## To do
Only the lines of the data holding the string "sidebar" need to be returned.

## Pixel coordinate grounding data
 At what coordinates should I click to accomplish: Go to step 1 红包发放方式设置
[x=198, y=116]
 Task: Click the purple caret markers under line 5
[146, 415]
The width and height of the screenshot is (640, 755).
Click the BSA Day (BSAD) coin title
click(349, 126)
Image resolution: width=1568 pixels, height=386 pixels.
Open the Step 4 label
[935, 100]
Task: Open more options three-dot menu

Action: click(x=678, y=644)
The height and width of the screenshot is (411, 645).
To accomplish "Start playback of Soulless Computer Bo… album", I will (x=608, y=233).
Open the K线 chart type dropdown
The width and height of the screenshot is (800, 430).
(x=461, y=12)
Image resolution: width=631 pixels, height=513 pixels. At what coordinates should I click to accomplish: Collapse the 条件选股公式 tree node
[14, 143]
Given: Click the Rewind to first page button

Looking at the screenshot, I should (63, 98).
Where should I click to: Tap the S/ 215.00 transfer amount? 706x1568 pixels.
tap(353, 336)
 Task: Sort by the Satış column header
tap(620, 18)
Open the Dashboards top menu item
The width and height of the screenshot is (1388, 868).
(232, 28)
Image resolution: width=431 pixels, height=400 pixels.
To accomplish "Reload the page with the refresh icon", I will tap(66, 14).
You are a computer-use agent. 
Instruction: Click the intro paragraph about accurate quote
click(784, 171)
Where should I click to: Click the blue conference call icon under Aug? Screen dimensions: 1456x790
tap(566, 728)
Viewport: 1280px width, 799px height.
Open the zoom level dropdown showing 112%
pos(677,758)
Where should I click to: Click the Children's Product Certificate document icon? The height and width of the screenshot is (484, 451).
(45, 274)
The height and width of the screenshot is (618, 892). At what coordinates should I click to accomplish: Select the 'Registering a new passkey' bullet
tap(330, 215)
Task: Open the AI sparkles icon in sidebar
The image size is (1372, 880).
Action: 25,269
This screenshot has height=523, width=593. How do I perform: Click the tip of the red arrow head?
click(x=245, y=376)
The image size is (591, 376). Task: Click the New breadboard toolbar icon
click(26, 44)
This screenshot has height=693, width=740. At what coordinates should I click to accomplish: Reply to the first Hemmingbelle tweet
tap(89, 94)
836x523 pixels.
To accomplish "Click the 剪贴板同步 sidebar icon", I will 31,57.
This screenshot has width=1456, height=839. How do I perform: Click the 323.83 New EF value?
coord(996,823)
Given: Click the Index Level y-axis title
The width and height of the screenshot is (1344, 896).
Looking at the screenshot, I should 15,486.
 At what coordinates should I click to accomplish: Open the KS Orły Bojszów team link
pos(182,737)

## Response area
Task: Open the AI sparkles icon in sidebar
To accomplish "Click the 剪贴板同步 sidebar icon", I will 31,57.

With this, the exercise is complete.